• [Task prompt]
When you reach the records below, repeat each one exactly as written.

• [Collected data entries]
((

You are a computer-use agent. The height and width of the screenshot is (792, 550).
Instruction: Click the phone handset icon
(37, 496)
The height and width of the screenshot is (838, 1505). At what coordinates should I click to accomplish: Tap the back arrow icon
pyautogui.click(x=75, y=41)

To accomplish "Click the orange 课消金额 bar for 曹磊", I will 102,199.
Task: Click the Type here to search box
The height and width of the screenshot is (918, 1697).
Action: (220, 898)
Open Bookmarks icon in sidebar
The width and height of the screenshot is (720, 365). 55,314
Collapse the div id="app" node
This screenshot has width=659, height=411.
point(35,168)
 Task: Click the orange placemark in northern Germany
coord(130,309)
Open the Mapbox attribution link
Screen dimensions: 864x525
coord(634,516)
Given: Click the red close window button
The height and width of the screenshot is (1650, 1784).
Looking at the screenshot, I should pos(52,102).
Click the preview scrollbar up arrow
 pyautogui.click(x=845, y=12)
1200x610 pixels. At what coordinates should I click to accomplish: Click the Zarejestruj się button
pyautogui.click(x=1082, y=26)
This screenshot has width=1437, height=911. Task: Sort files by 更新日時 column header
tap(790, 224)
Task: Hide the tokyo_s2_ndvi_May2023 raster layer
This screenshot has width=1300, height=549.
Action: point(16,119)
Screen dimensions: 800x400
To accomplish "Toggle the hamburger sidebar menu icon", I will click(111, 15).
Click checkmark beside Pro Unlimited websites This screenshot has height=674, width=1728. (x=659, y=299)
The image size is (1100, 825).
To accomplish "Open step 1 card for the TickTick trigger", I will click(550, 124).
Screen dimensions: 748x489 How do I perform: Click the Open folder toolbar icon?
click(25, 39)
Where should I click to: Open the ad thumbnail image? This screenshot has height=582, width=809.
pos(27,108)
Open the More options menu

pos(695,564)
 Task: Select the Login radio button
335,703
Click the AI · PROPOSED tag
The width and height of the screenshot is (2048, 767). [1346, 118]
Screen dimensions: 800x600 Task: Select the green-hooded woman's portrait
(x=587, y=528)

))

• [Exercise response]
You are a computer-use agent. The height and width of the screenshot is (792, 550).
Instruction: Click the phone handset icon
(37, 496)
The height and width of the screenshot is (838, 1505). At what coordinates should I click to accomplish: Tap the back arrow icon
pyautogui.click(x=75, y=41)

To accomplish "Click the orange 课消金额 bar for 曹磊", I will 102,199.
Task: Click the Type here to search box
The height and width of the screenshot is (918, 1697).
Action: (220, 898)
Open Bookmarks icon in sidebar
The width and height of the screenshot is (720, 365). 55,314
Collapse the div id="app" node
This screenshot has width=659, height=411.
point(35,168)
 Task: Click the orange placemark in northern Germany
coord(130,309)
Open the Mapbox attribution link
Screen dimensions: 864x525
coord(634,516)
Given: Click the red close window button
The height and width of the screenshot is (1650, 1784).
Looking at the screenshot, I should pos(52,102).
Click the preview scrollbar up arrow
 pyautogui.click(x=845, y=12)
1200x610 pixels. At what coordinates should I click to accomplish: Click the Zarejestruj się button
pyautogui.click(x=1082, y=26)
This screenshot has width=1437, height=911. Task: Sort files by 更新日時 column header
tap(790, 224)
Task: Hide the tokyo_s2_ndvi_May2023 raster layer
This screenshot has width=1300, height=549.
Action: point(16,119)
Screen dimensions: 800x400
To accomplish "Toggle the hamburger sidebar menu icon", I will click(111, 15).
Click checkmark beside Pro Unlimited websites This screenshot has height=674, width=1728. (x=659, y=299)
The image size is (1100, 825).
To accomplish "Open step 1 card for the TickTick trigger", I will click(550, 124).
Screen dimensions: 748x489 How do I perform: Click the Open folder toolbar icon?
click(25, 39)
Where should I click to: Open the ad thumbnail image? This screenshot has height=582, width=809.
pos(27,108)
Open the More options menu

pos(695,564)
 Task: Select the Login radio button
335,703
Click the AI · PROPOSED tag
The width and height of the screenshot is (2048, 767). [1346, 118]
Screen dimensions: 800x600 Task: Select the green-hooded woman's portrait
(x=587, y=528)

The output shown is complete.